Las estadísticas para la provincia de Málaga son una guía para toda España. Si para antes de la crisis 2006, era ejemplo de alta natalidad, para 2018 se dio la cifra más baja de nacidos en los últimos 20 años, según ratifica el Instituto Nacional de Estadísticas (INE). La comparativa es clara, 13.434 nacimientos (2018), un bajón de 7% en relación a 2017, y un 30% menos que hace diez años. Es evidente que la contracción de la economía tiene algo que ver. Mientras la línea de nacimientos no deja de descender, con un ligero repunte en los años del boom económico, la de fallecimientos mantiene su ritmo ascendente. Málaga ha pasado de ser el baby boom español a un alarmante descenso de los alumbramientos. El 33% de las madres que han dado a luz en Málaga tenían entre 30/34 años. Crece el segmento de ellas de 40/44 años. Se mantiene en menor grado las menores de 15 años, seguidas de las de 19; y las de más de 45 y algunas incluso de más de 50. Prolongar la edad de la maternidad es otro índice de una sociedad, donde tener hijos se ha venido abajo.
La edad media para pensar en embarazarse se retrasa a los 31 años. Cada vez es más frecuente parejas con un solo hijo o ninguno. El 63% de las mujeres dan a luz con 40 años o más. En la última década los nacimientos han caído en España un 30%, dice el INE. Ante este panorama, hay que recordar que España no tiene una política de Estado sólida que fomente la natalidad. La conciliación de la vida laboral/familiar es frágil, la educación gratuita de 0-3 años no está garantizada aún. Todo incide en la decisión de aplazar o no tener hijos. Este es el síntoma de una sociedad con una enfermedad crónica: El salto a un desarrollo sostenible. Hemos vivido un espejismo de prosperidad, que desapareció en 2008. A diez años, estos datos con más fallecimientos que nacimientos, es el síntoma de una catástrofe social.
Como toda tragedia, la paradoja está presente. La esperanza de vida al nacer alcanza aquí los 83,2 años (80,5 hombres; 85,9 mujeres), pero tal estímulo no alienta a procrear. Este mayor aliciente de vida no favorece los nacimientos. En 2050 habrá seis jubilados por cada 10 trabajadores (ahora 3/10), el sistema de pensiones, tal como publicamos la semana pasada, va a temblar. El Estado, gobierne quien gobierne en ese año, tendrá que pagar 300.000 millones, frente a los 140.000 millones de hoy.

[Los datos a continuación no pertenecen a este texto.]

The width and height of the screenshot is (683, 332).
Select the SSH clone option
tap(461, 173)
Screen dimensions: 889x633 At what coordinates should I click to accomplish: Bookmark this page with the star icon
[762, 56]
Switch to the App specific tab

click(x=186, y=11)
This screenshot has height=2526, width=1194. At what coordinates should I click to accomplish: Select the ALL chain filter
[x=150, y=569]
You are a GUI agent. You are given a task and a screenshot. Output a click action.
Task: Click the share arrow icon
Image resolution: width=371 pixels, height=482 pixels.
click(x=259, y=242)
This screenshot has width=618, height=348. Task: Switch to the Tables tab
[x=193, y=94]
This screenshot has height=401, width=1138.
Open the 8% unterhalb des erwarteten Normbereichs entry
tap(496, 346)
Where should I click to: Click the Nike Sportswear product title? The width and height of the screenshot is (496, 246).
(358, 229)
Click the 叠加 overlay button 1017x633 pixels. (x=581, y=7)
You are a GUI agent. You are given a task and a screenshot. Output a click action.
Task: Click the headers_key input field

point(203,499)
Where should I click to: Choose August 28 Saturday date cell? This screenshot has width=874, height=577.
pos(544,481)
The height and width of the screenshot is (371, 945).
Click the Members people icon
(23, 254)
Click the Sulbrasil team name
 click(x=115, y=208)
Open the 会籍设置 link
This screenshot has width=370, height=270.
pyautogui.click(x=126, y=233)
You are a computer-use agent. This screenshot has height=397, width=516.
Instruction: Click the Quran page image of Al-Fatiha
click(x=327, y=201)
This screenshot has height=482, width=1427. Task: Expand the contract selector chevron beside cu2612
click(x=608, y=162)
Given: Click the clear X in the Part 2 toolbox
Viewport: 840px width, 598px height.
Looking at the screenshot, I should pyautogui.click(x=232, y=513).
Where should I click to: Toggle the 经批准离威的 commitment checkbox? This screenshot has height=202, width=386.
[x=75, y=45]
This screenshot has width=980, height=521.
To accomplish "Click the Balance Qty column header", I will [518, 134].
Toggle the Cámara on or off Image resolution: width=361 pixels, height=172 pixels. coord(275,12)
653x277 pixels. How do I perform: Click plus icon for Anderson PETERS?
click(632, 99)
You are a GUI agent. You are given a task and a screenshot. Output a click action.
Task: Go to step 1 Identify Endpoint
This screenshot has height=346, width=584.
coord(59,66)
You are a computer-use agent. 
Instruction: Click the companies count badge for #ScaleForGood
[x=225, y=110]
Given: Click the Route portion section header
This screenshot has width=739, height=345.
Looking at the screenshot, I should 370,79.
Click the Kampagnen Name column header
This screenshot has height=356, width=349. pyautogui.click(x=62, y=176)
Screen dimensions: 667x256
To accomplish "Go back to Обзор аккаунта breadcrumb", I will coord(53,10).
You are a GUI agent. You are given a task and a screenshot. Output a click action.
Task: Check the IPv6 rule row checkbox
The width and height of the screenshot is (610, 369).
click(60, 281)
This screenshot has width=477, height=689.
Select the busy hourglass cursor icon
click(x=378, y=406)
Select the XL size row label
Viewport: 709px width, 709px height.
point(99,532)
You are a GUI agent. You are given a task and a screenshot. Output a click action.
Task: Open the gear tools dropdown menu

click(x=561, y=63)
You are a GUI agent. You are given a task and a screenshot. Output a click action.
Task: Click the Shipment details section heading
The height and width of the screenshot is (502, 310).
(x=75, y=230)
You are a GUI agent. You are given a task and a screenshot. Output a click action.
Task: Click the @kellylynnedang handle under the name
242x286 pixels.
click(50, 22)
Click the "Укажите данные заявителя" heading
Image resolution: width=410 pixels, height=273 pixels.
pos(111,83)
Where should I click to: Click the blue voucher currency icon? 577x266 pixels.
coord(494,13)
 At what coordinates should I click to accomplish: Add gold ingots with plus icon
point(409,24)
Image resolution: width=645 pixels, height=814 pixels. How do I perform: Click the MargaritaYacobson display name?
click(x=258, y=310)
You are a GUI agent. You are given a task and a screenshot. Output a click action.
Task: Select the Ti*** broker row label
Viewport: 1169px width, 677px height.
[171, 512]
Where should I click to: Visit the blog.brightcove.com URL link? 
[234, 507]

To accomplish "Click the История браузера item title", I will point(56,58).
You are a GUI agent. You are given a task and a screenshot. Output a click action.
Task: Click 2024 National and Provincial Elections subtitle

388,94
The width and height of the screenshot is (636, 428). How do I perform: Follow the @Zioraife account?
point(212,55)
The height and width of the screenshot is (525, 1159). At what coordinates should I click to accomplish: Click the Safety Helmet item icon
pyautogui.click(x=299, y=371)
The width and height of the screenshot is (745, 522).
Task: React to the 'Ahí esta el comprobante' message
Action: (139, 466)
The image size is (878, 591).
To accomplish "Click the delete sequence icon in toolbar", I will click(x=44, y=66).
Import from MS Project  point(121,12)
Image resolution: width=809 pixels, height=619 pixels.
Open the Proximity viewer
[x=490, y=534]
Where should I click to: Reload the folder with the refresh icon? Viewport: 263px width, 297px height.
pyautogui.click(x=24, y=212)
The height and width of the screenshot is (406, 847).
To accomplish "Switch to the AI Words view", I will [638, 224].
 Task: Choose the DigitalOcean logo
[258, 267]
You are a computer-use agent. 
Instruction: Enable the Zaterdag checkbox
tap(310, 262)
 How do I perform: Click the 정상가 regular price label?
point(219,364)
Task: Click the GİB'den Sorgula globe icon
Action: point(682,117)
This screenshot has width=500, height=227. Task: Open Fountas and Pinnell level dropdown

La dimensión del descenso de la natalidad no es un tema baladí.
Con pueblos despoblados, jóvenes que no se emancipan, trabajos precarios y eventuales; un mercado comercial, industrial que no es capaz de promover empleo masivo; sin un desarrollo tecnológico puntero; una dependencia excesiva de la industria turística y también de la producción agrícola, agroindustrial, agropecuaria, España tiene que encarar con alta urgencia su modelo de desarrollo, donde poblar esta tierra no sea una decisión inasumible por las parejas jóvenes. Ese es el centro del problema español. Los políticos tienen que cambiar el chip mental de pensar sólo en cómo colocarse para ganar las próximas elecciones.